== Tâches écrites ==
1. D'après le sermon, depuis quand l'homme respecte-t-il les commandements ?
2. Énumérez toutes les pratiques que le sermon mentionne juste après « les dix et les autres ».
3. Réécrivez le passage du sermon qui commence aux mots « La scène est » et s'arrête après « progrès à faire. », en remplaçant « angoisse » par « inquiétude ».

Écouter le culte :
Quelle est la véritable quête de notre vie ? Le sens que nous aimerions donner à notre vie au plus profond de nous-mêmes ? La question existentielle qui nous préoccupe au plus profond de nos tripes ? Nous la formulerions sans doute chacun de manière différente, selon notre histoire, notre personnalité, nos convictions.
Dans l’évangile d’aujourd’hui, sorti de nulle part, un homme se jette aux pieds de Jésus, comme les lépreux demandant la guérison quelques chapitres plus tôt : « Bon maître, Que dois-faire pour obtenir la vie éternelle en héritage ? » C’est–à-dire être accueilli un jour auprès de Dieu parmi les Justes. C’est LA question de sa vie !
La scène est poignante. C’est un homme en recherche. Prêt à se remettre en question, prêt à beaucoup d’effort. Il respecte les commandements et même depuis sa jeunesse, les dix et les autres : respect de l’autre, aumône, générosité, prière, humilité sans doute… Il est parfaitement en ordre avec sa tradition et sa religion. Mais il en veut plus.
Je ne suis pas sûr de lui arriver à la cheville dans cette soif de sens à la vie, cette soif de bien faire, cette soif de Dieu. Seulement, incontestablement, il n’est pas heureux. Torturé, préoccupé… et tellement peu sûr d’être accepté et aimé de Dieu. Fait-il vraiment tout juste ? Il y a une angoisse, une peur, une insatisfaction profonde au cœur de sa vie. Alors, pour répondre à son angoisse et pour combler ce vide, il se dit qu’il a encore tant de progrès à faire.

== Données enregistrées ==
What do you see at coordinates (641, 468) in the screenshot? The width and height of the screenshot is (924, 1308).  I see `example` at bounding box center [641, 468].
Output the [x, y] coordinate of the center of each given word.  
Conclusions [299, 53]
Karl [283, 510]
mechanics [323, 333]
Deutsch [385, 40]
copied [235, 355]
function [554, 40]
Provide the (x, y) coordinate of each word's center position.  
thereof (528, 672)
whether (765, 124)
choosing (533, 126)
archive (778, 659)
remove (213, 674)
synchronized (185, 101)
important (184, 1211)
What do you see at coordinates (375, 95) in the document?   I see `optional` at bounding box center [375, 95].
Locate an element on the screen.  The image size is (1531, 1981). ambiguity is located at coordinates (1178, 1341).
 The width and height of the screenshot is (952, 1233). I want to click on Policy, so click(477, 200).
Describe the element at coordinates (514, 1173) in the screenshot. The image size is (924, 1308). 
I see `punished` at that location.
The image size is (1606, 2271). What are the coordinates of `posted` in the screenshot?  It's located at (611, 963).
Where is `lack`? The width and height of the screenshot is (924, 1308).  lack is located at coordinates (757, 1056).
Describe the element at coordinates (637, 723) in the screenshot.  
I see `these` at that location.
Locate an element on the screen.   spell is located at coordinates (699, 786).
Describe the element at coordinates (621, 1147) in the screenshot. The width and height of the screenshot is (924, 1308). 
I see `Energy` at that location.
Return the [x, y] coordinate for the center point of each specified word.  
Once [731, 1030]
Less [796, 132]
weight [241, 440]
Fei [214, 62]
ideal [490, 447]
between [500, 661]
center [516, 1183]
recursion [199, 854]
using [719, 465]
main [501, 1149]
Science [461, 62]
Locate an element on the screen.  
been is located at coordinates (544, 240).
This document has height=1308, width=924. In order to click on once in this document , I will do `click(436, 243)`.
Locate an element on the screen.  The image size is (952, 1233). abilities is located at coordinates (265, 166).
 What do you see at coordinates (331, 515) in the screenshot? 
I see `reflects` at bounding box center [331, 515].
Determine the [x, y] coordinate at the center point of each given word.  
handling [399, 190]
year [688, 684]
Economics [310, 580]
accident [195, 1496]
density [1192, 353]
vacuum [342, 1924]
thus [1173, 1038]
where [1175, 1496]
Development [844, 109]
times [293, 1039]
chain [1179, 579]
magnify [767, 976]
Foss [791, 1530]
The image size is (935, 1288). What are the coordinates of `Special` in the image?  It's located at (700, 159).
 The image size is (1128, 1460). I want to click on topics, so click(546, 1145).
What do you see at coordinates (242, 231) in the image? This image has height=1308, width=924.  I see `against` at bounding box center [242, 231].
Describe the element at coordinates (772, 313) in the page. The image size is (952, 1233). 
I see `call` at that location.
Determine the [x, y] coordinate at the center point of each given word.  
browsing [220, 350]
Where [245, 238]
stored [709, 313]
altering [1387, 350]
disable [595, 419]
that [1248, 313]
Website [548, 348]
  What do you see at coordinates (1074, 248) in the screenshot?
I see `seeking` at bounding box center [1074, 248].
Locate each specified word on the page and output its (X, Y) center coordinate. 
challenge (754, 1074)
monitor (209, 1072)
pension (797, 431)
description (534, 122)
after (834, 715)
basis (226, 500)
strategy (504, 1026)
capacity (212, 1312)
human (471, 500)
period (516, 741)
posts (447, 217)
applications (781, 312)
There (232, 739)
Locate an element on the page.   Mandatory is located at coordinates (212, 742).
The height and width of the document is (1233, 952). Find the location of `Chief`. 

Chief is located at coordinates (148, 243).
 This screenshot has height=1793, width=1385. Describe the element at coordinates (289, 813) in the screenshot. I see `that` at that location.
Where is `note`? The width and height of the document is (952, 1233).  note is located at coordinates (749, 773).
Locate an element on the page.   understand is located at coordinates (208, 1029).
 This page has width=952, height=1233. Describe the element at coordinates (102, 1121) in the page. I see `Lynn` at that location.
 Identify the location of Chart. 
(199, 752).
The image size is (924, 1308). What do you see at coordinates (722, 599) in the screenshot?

== Réponses par tâche ==
1. Depuis sa jeunesse.

2. Respect de l'autre, aumône, générosité, prière, humilité.

3.
La scène est poignante. C’est un homme en recherche. Prêt à se remettre en question, prêt à beaucoup d’effort. Il respecte les commandements et même depuis sa jeunesse, les dix et les autres : respect de l’autre, aumône, générosité, prière, humilité sans doute… Il est parfaitement en ordre avec sa tradition et sa religion. Mais il en veut plus.
Je ne suis pas sûr de lui arriver à la cheville dans cette soif de sens à la vie, cette soif de bien faire, cette soif de Dieu. Seulement, incontestablement, il n’est pas heureux. Torturé, préoccupé… et tellement peu sûr d’être accepté et aimé de Dieu. Fait-il vraiment tout juste ? Il y a une inquiétude, une peur, une insatisfaction profonde au cœur de sa vie. Alors, pour répondre à son inquiétude et pour combler ce vide, il se dit qu’il a encore tant de progrès à faire.